(BRANO SCELTO):
◇ ◇ ◇ ◇

Corte di Cassazione, sez. VI Penale, Sentenza n.11901 del 09/02/2023 (dep. 21/03/2023)

La coltivazione di una singola pianta di cannabis nel cortile può essere considerata come destinata all'uso personale?

La Cassazione penale ha affrontato questa questione nella sentenza n. 11901 del 9 febbraio 2023.

Nel caso di specie, un uomo era stato condannato per il reato di coltivazione di cannabis ex art. 73, comma 5, del D.P.R. n. 309 del 1990, aggravato dalla recidiva reiterata, per aver coltivato una piantina messa a dimora nel cortile esterno, alta m. 1.60, con produzione di un principio attivo, tratto da foglie e fiori essiccati, corrispondente a circa 160 dosi.

Nel ricorso per Cassazione l'uomo sosteneva che si trattava di cannabis sativa destinata ad uso personale e coltivata senza strumentazione particolare o collegamenti con il mercato degli stupefacenti.

La Suprema Corte ha richiamato l'orientamento delle Sezioni Unite, secondo il quale la prevedibilità della potenziale produttività della coltivazione è un parametro utile per distinguere tra una coltivazione penalmente rilevante, con una produttività non stimabile a priori con sufficiente precisione, e una coltivazione penalmente non rilevante, caratterizzata da una produttività modesta e prevedibile.

◇ ◇ ◇ ◇

(DATI ESTRATTI):
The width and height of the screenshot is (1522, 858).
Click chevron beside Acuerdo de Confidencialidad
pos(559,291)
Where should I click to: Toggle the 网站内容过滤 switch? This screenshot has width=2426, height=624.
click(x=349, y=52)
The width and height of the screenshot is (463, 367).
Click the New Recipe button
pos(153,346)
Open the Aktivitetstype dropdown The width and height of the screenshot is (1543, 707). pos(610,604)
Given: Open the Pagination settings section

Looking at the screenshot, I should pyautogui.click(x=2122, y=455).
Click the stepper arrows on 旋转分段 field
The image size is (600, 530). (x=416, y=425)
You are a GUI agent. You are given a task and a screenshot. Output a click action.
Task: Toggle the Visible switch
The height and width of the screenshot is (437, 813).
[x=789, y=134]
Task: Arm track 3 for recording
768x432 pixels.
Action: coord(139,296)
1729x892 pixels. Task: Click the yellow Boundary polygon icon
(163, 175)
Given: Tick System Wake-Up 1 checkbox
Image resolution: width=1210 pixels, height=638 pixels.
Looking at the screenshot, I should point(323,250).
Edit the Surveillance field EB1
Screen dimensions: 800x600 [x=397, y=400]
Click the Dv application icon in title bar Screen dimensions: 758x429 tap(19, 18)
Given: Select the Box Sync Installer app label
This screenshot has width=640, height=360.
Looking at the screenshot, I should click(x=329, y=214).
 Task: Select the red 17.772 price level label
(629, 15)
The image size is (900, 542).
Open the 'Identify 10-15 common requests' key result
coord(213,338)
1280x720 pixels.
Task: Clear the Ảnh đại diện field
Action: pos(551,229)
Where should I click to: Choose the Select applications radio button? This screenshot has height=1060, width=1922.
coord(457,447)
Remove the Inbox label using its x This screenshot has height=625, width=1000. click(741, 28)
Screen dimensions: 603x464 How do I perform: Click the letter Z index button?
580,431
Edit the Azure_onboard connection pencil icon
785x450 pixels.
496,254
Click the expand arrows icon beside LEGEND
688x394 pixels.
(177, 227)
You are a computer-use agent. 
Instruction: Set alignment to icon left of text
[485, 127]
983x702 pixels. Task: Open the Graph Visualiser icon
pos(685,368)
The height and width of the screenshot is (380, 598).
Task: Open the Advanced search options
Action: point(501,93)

◇ ◇ ◇ ◇

(COMPITI ASSEGNATI):
A - Riporta come elenco numerato, tralasciando le righe vuote, le righe dei record che vanno da quella contenente "Click the Dv" fino a quella contenente "Action: pos(551,229)", entrambe incluse.
B - Continua, per favore, il brano sulla sentenza relativa alla pianta di cannabis coltivata nel cortile, proseguendo dopo la sua ultima frase.
Il brano e i record non hanno alcun legame tra loro.

(RISULTATI PER COMPITO):
A -
1. Click the Dv application icon in title bar Screen dimensions: 758x429 tap(19, 18)
2. Given: Select the Box Sync Installer app label
3. This screenshot has width=640, height=360.
4. Looking at the screenshot, I should click(x=329, y=214).
5.  Task: Select the red 17.772 price level label
6. (629, 15)
7. The image size is (900, 542).
8. Open the 'Identify 10-15 common requests' key result
9. coord(213,338)
10. 1280x720 pixels.
11. Task: Clear the Ảnh đại diện field
12. Action: pos(551,229)

B -
Per escludere il reato, diversi elementi devono convergere: la minima dimensione della coltivazione, il suo svolgimento in forma domestica, la rudimentalità delle tecniche utilizzate, lo scarso numero di piante, la mancanza di indizi di inserimento nell'ambito del mercato degli stupefacenti e l'oggettiva destinazione di quanto prodotto all'uso personale esclusivo del coltivatore.

In base a questi principi, la Corte ha stabilito che gli elementi del caso concreto non integrano l'ipotesi di coltivazione tipica penalmente rilevante, escludendo quindi la configurabilità del reato contestato.

Coltivazione di stupefacenti, uso personale, non punibilità, presupposti

Non sono riconducibili all'ambito di applicazione della norma penale, le attività di coltivazione di stupefacenti di minime dimensioni svolte in forma domestica, che, per la rudimentalità delle tecniche utilizzate, lo scarso numero di piante, la mancanza di indici di un inserimento dell'attività nell'ambito del mercato degli stupefacenti, appaiono destinate in via esclusiva all'uso personale del coltivatore.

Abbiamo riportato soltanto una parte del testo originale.